Los Angeles Times

Friday, July 10, 1998

Judge's Decision Could Block Charter Schools
Education: Proposed court order throws officials into confusion. It follows suit charging that the program violates state Constitution.
By NICK ANDERSON, Times Education Writer

Expansion of the state's charter school system was thrown into doubt Thursday as a proposed court order came to light that would bar the state Board of Education from taking steps to create more of the quasi-independent public schools.
      State officials initially interpreted the decision by Judge Raymond D. Williamson Jr. of San Francisco Superior Court as a restraining order that would take effect immediately. Indeed, at a state board meeting Thursday, a half-dozen charter school applications were put on hold on the advice of state attorneys.
      But by Thursday evening, officials were saying instead that the judge had simply set an Aug. 14 court date in a case that could slow the movement to expand charter schools.
      "We had some confusion," said Michael Hersher, general counsel for the Department of Education.
      The judge's proposed order forbidding the state board from taking any action to create more charter schools was issued on July 1, but officials made no public mention of it until the state board meeting Thursday.
      The announcement of the judge's decision caught the Wilson administration and other charter school supporters off guard.
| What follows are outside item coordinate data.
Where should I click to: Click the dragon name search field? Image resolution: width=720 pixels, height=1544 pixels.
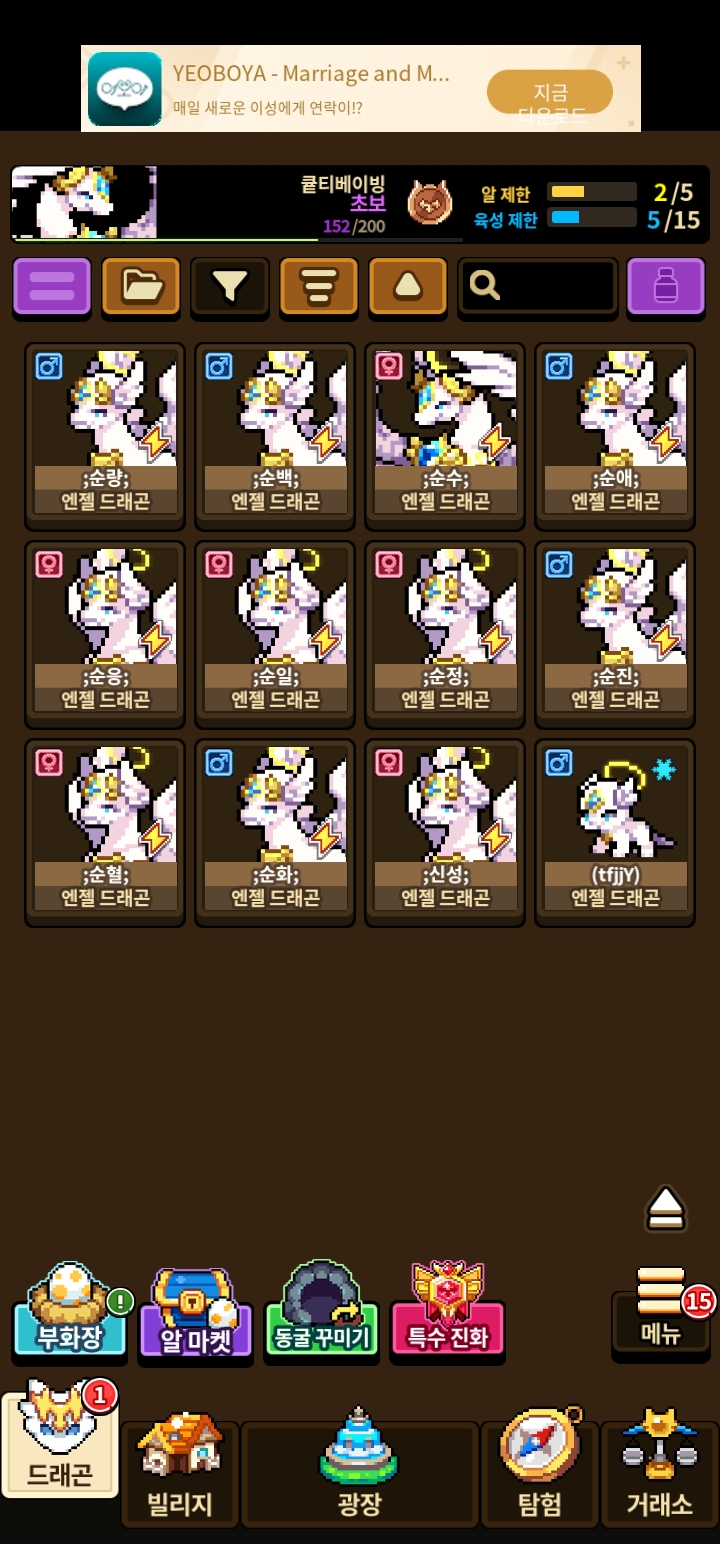[538, 287]
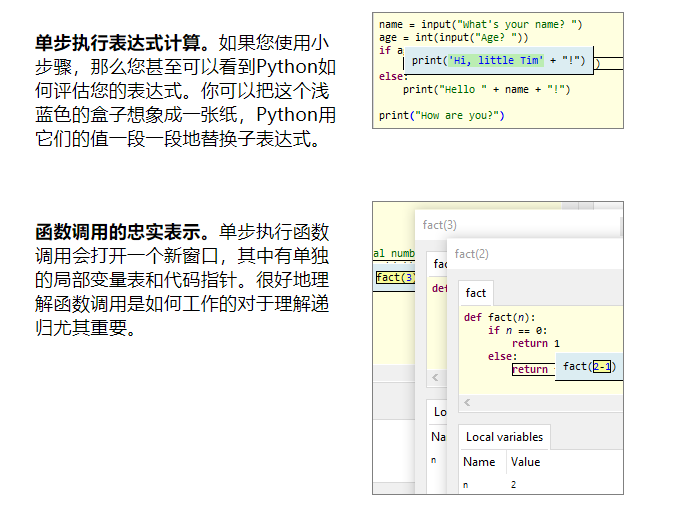Screen dimensions: 688x514
Task: Open the "Local variables" tab
Action: tap(505, 437)
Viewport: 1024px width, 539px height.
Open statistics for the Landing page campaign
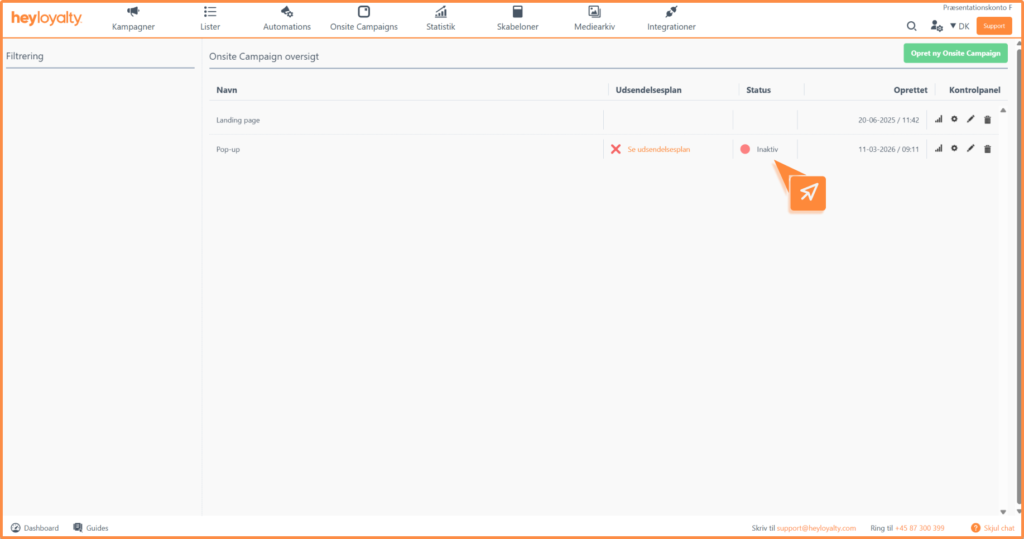938,120
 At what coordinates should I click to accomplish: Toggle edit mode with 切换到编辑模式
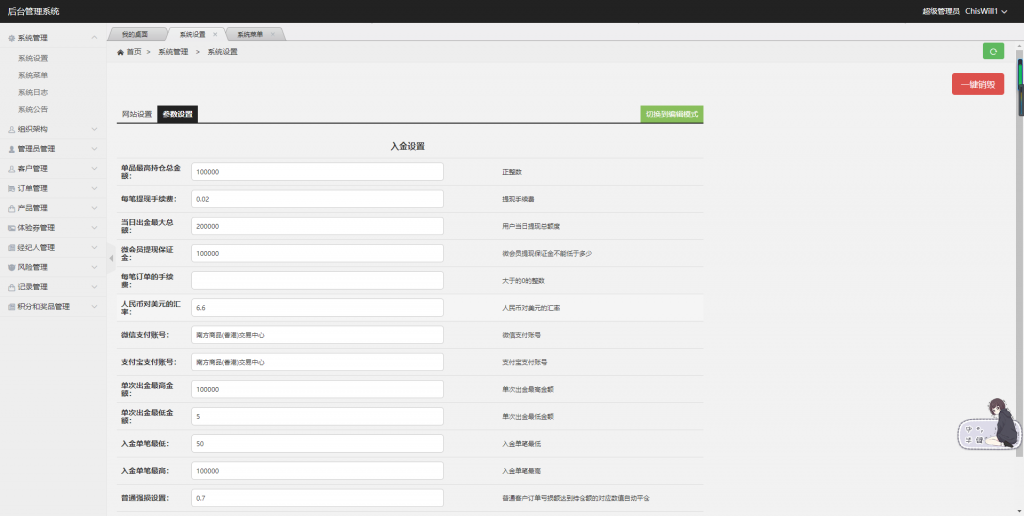(x=671, y=114)
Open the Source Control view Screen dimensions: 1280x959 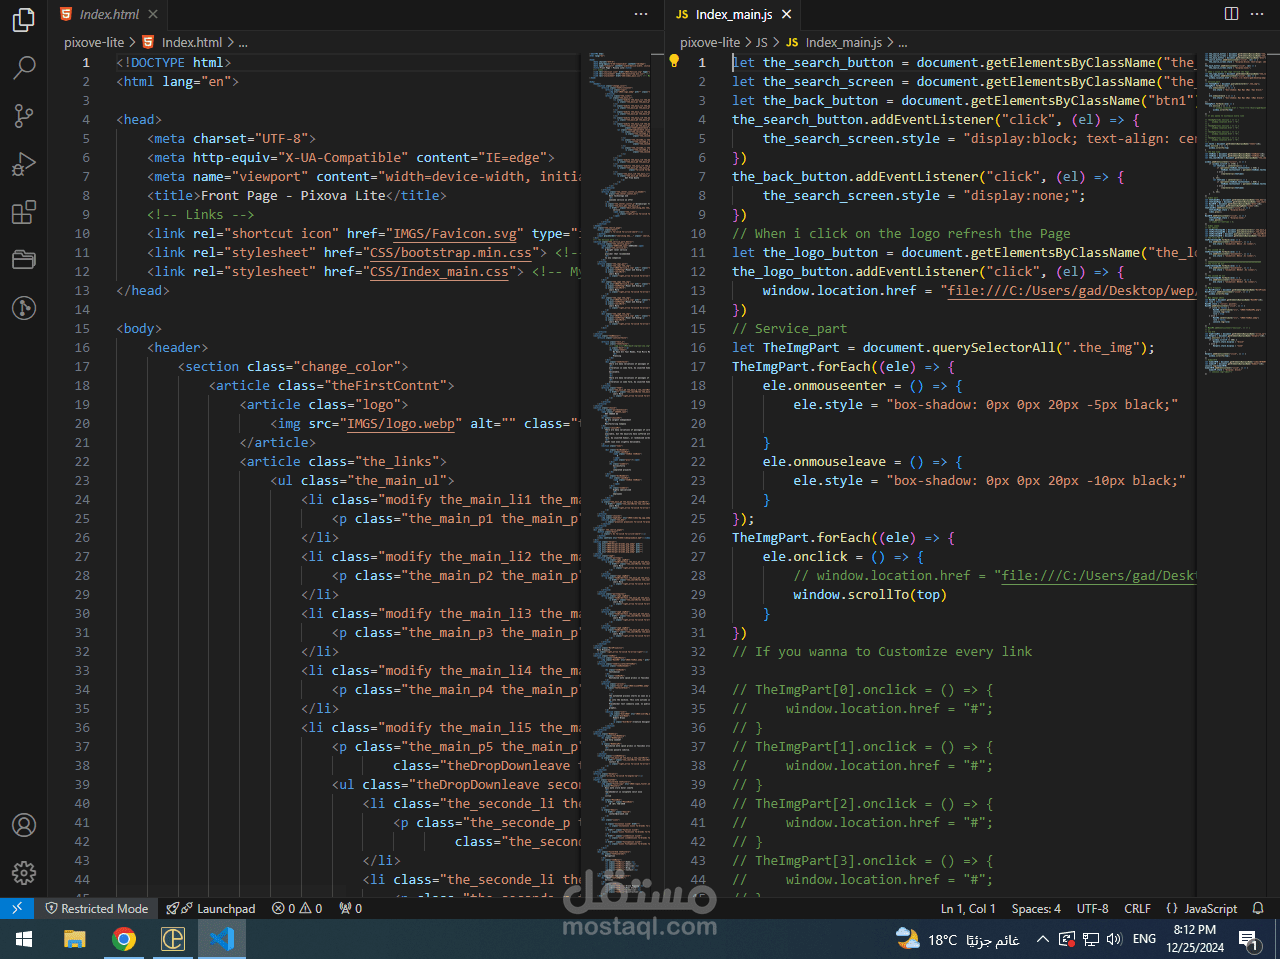pyautogui.click(x=24, y=116)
The judge's proposed order, known as an alternative writ of mandamus, will be discussed at the Aug. 14 hearing.
      The judge's ruling came after two taxpayers from San Francisco and Marin County filed suit charging that charter schools violate the state Constitution as a gift of public funds to private organizations and on other grounds.
      As a consequence of the proposed order, the state board did not act Thursday on about half a dozen applications to create or reauthorize charter schools, said Bill Lucia, the board's executive director. The applications had been expected to receive routine approval.
      The state has a new charter school law, allowing more rapid expansion of charter schools, that takes effect Jan. 1. The judge's proposed order would block action by the state board to create charter schools under either existing law or the new law.
      Sean Walsh, a spokesman for Gov. Pete Wilson, said the order, if it takes effect, "could potentially invalidate the law the governor just signed." He added that it could have "a very significant potential impact on the movement to reform education through the charter school process."
      Charter schools, touted as a competitive alternative to the traditional public school system, are supported by public funds but are free from most state and local regulations.
      Typically, they are governed by committees of school administrators, teachers and parents.
      Supporters of charter schools have many different motivations. One idea suggested in recent weeks, for example, has been to preserve some bilingual education programs that would be banned by the passage of Proposition 227 by creating bilingual charter schools.
      Critics say that charter schools drain resources from other schools in an already underfunded system, while having little accountability for results.
      "It's a profound shift in the concept of public schools," said Lynn S. Carman, an attorney for plaintiffs Richard Wilson and Fernando Ulloa. "It taxes you and me for public purposes and then turns it over to private people to do with as they want."
      Carman, who is based in Mill Valley, said the plaintiffs do not represent any special interest groups. "They're just citizens and taxpayers. Ordinary people," he said. Ulloa, he said, has two children in public schools.
      The new charter school law (AB 544), signed into law in May, marked a watershed in state politics. After it was enacted, charter school backers led by Silicon Valley entrepreneur Reed Hastings withdrew a reform initiative they had threatened to place on the November ballot.
      California now authorizes more than 130 charter schools, a fraction of the 8,000 public schools statewide. The new law allowed up to 250 charter schools in the next school year and the addition of 100 more annually in following years.       State Assemblyman Ted Lempert (D-Palo Alto), who wrote the new law, said it "would be a tragedy" if the ruling took effect. He added: "There was a broad bipartisan consensus that we need to expand the charter school program."
      Among the school districts whose charter school applications were put on hold Thursday at the state board meeting were Fremont Unified in Alameda County, Fresno Unified, Gorman School District in Los Angeles County, Paso Robles Joint Unified in San Luis Obispo County, Twin Ridges Elementary in Nevada County and Grossmont Union High School in San Diego County.